| TEXT EXTRACT |
+ + + + + + +

With regard to the Euro 6 and 7 deliveries, have they commenced? You had highlighted that these deliveries potentially would be beginning in 2024, so just wondering, you know, where that is.
Sure. Euro 6 has begun. Euro 7 is going to be ramping up. We did see a bit of a delay in the launch of some of the new programs with our OEM customer, our biggest OEM customer over there. But we do expect those to ramp up faster now that the delay has put some pressure on them in the marketplace. So Euro 6 has started and Euro 7 is coming.
Understood. You know, I know the first quarter was a little bit weaker year over year, but for 2024, should we continue to anticipate year over year growth? You know, as some of your, you know, the customers who may have delayed orders, et cetera, come back and other initiatives sort of start ramping for you guys.
yeah we're looking at yeah yeah i'll start taking that so you know on a yearly basis you know it's it's going to be a little bit uh of a challenge and uh you know in q2 uh from a reporting standpoint and you know to provide transparency on you know the business as it is today and what the future business looks like and you know what is the future you know, as we sit here, you know, we're expecting to, you know, clearly Q1 was a weak quarter, and we do expect, you know, Q2 to, you know, pick up, which is, you know, with the seasonality, that's typically what we see, you know, in our business where it ramps up in Q2, and we'll see that drop in Q3 just because of the seasonality and, you know, most of Europe's on holiday, and then we'll see, you know, the business ramp back up in Q4.
Okay, thank you for that. Just one last one from me on the China side. This was a big part of the narrative a few years ago, and then there wasn't much progress. This time around, is there potentially a way to sort of accelerate this relationship and opportunity from development-type work into production orders? Just trying to get a sense of whether this is coming back to potentially really contribute in terms of revenues and margins, not in 2024, but maybe 2025 and beyond. What are the catalysts that are driving this revival in this relationship and opportunity?
So I think when you said 2025, I think you hit it right on. I think that's when you know, uh, we're, we're still working engine development activities. Um, and, uh, we don't know or can't speak to specific, uh, timing of when that customer will, um, you know, kick off production of that model. Um, but we still have a good relationship. We're still doing, uh, development work. Um, you know, they're still looking to use our technology, um, for the, uh, for the new, uh, platform. Um, and, uh, But as I said earlier, we have no orders today on production for within 2024, but the development will continue in a positive way. We're still working very well with them.
Okay. Yeah, that's all I have for now. I will follow up, you know, offline. Thank you so much. Yep, yep, good.
Thank you. Your next question comes from Jeff Osborne with TD Cowell. Please go ahead.
Hey, good morning. Just two quick ones on my side. I was wondering, Bill, if you could frame the OPEX run rate post the announcements that you detailed on the call. Is there a way to think about the dollar value of cost that's been taken out of the business?
Yeah. Right now, we're not in a position to quantify what that is. We expect to see, as we progress on these cost reductions, we do expect our financial you know, G&A sales and marketing run rate to decline, you know, on a comparative basis. And I, you know, I suspect, you know, we'll huddle up internally and, you know, on future calls, I'm sure we'll continue to provide updates on how we're progressing on, you know, our cost reduction initiatives.

+ + + + + + +

| SET PROBLEM 1 |
List every quarter that the call transcript refers to by its short form, such as "Q1".
| SET PROBLEM 2 |
Write what comes next in the call transcript, picking up right after its final sentence.

| SOURCE DATA |
+ + + + + + +

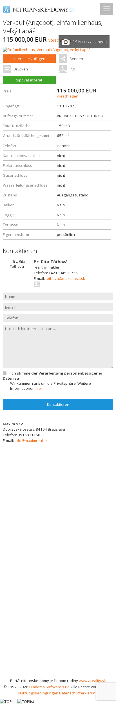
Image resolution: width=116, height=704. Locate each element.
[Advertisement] (58, 617)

+ + + + + + +

| WRITTEN RESPONSE 1 |
Q1, Q2, Q3, Q4

| WRITTEN RESPONSE 2 |
Got it. The scope, sorry, let me let you add to that. The scope of our cost reduction activities as I said in the opening, it's from the board right down to the shop floor. There's nothing off limits and we're very aggressive in cutting the costs. And as you know, many times when you go about this, you're taking on a bunch of one-time costs to get there. We're still mapping out the run rate, but we're in the middle of this cost cutting, right? It's a It's an aggressive effort across the company. And as we get through it, we'll get a better feel for what it's going to look like longer term.
Got it. I assume you couldn't touch on, is there any cash severance that we should be modeling in or one-time charges for the upcoming quarter?
I think, you know, from one time, you know, severance, you know, I don't expect it to be significant, you know, You know, we did have some severance, as I mentioned, in the first quarter. You know, in terms of one-time costs, you know, we're still, you know, as I mentioned, we're still, you know, incurring outside services related to getting the joint venture to the finish line and getting that kicked off. And, you know, that's, you know, we should start seeing that taper off in, you know, the third quarter. Yeah.
Makes sense. And my last one is just, is there any notable technical progress that you could update us on the hydrogen ice engine platform or browser?
Yeah, I mean, I think, I don't know if you saw the latest market news. Our OEM customer has announced continuing development of hydrogen and how the hydrogen ice engine plays a key part in their strategy going forward. We're hearing that from a number of OEMs. So we're getting an awful lot of interest in the hydrogen HPDI as a solution for the next five, ten years. So the development's continuing, and it makes us very optimistic about the longer term.
Great to hear. That's all I have. Thank you.
Thank you. Your next question comes from Mac Whale with Cormac Securities. Please go ahead.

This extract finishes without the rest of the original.